In the code below, we initialize the ClippedGELUActivation module with a min and max value and input a tensor x:

import torch
from torch import Tensor, nn
from torch.nn.functional import gelu

from zeta.nn import ClippedGELUActivation

# Initialize the class
clipped_gelu = ClippedGELUActivation(min=-3.0, max=3.0)

# Create a tensor
x = torch.randn(3, 3)

# Pass the tensor through the module
output = clipped_gelu(x)

In this instance, the output tensor would have each of its elements limited to be within the range of -3.0 to 3.0, inclusively.

Notes

While using this class be cautious of the following: - The class does not check if the max argument is less than the min argument. Providing a max which is less than min will raise a ValueError. - The forward method does not check if all elements of the input Tensor x are numeric.

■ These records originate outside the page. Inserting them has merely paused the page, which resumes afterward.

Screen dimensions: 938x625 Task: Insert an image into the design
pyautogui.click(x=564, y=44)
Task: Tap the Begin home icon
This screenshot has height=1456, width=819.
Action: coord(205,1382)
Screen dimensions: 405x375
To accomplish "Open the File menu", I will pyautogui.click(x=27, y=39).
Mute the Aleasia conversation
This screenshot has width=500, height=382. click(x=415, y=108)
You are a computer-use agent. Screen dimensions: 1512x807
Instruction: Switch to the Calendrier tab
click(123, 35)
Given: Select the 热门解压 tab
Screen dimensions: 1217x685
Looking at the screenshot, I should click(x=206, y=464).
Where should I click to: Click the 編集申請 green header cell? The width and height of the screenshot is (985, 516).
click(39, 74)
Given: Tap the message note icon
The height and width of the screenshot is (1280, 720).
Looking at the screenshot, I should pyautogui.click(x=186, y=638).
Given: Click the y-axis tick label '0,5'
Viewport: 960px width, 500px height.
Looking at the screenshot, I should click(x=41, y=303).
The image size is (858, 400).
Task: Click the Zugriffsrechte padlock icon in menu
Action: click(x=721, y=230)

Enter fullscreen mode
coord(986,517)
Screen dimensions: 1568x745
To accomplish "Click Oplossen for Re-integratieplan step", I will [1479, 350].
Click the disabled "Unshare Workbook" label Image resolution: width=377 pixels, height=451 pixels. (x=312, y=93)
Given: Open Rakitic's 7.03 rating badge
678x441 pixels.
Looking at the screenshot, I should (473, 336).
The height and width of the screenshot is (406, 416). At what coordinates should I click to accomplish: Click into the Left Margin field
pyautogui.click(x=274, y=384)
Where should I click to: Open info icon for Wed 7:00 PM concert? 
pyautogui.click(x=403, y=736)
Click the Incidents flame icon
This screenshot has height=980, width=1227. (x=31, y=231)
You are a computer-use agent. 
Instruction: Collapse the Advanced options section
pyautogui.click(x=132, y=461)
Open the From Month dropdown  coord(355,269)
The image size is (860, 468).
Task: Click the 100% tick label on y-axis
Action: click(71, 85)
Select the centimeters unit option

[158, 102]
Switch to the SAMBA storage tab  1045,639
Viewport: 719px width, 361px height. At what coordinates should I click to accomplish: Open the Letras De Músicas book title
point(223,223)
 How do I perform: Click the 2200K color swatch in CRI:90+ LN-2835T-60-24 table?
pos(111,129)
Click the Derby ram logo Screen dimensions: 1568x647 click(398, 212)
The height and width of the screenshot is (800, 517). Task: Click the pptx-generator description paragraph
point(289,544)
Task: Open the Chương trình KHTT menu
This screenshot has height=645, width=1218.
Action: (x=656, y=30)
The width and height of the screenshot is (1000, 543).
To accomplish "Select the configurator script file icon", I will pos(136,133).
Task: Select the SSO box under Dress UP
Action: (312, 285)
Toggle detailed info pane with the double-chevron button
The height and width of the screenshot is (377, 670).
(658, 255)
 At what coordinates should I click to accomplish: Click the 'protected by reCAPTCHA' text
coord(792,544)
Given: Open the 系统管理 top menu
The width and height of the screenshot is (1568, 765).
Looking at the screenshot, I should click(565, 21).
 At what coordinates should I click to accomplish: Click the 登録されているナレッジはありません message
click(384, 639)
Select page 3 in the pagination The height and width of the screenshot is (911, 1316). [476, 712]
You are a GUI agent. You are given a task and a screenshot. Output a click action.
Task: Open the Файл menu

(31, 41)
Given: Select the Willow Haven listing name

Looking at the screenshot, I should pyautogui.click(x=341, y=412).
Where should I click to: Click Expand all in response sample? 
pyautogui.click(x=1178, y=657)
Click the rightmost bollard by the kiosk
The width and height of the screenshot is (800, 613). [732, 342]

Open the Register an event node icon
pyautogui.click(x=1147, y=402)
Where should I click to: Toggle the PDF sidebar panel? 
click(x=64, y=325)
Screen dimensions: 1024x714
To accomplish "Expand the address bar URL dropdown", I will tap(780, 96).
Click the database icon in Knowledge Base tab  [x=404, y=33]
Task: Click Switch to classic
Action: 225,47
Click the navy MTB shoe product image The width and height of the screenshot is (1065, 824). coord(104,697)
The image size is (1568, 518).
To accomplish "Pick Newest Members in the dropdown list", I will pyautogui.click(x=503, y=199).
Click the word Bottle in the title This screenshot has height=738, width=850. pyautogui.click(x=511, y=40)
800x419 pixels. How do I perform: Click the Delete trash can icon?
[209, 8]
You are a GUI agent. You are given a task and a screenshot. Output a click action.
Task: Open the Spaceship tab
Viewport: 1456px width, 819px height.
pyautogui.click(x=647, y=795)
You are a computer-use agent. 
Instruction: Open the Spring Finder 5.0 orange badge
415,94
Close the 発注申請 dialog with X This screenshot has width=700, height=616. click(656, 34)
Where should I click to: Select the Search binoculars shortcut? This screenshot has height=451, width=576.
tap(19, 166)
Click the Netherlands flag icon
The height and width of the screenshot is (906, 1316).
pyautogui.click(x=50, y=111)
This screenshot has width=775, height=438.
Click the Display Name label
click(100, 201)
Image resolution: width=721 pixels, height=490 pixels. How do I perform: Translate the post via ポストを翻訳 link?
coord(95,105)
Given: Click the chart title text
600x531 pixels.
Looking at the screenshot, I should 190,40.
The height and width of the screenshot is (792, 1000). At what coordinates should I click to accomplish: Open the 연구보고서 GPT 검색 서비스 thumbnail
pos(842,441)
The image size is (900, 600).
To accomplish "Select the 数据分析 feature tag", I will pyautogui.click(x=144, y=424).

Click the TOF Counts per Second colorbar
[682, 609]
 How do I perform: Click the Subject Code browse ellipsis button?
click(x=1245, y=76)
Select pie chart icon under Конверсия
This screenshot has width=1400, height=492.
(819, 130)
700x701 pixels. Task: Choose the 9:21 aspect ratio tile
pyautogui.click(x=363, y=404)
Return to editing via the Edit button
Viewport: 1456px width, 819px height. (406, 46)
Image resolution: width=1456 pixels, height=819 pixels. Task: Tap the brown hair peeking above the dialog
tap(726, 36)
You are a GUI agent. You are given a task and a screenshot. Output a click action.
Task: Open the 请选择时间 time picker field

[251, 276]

Non-numeric input may result in unexpected behavior or errors.

References

For additional information and further exploration about GeLU and its applications, please refer to the following resources:

  1. Gaussian Error Linear Units (GELUs)
  2. Quantization and Training of Neural Networks for Efficient Integer-Arithmetic-Only Inference
  3. BERT: Pre-training of Deep Bidirectional Transformers for Language Understanding

Note: In our documentation, we provided information about the CythonGELU and its methods. The details regarding the parameters, method details, and usage examples were provided to ensure the understanding of the class and methods.